WHAT YOU NEED TO DO: Restate word for word the lines below, from the one containing "You are a computer-use agent. 420x482 pixels." through the final line, with no pictures included.

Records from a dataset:
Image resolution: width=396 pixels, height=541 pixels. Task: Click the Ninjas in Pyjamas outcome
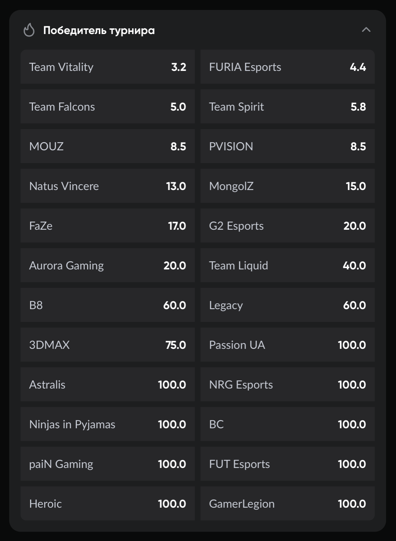[107, 424]
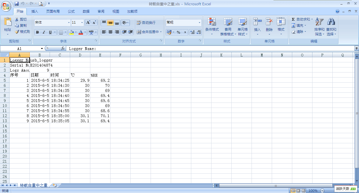
Task: Click the yellow fill color swatch
Action: tap(72, 32)
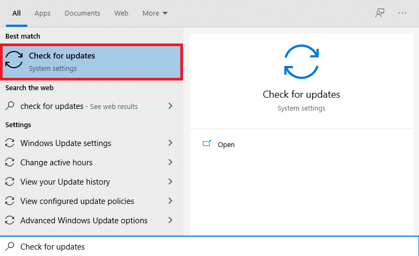Viewport: 419px width, 256px height.
Task: Select the Web filter tab
Action: pos(121,13)
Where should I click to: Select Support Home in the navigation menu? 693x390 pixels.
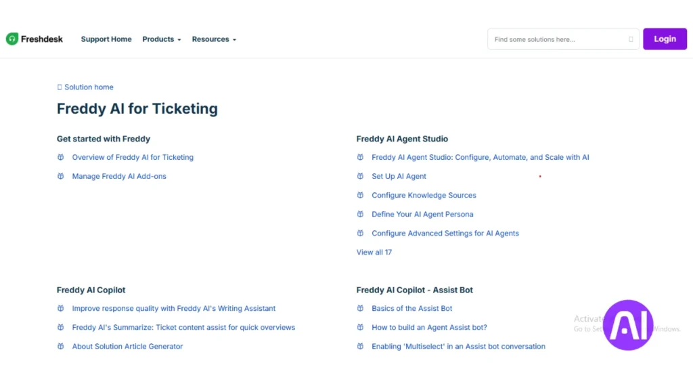coord(106,39)
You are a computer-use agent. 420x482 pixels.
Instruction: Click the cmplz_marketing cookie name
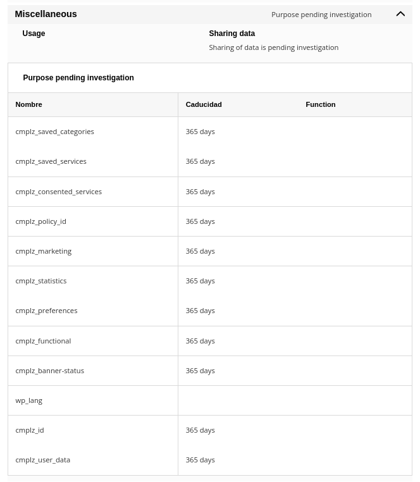click(x=43, y=251)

RESPONSE:
You are a computer-use agent. 420x482 pixels.
Instruction: Click the cmplz_marketing cookie name
click(x=43, y=251)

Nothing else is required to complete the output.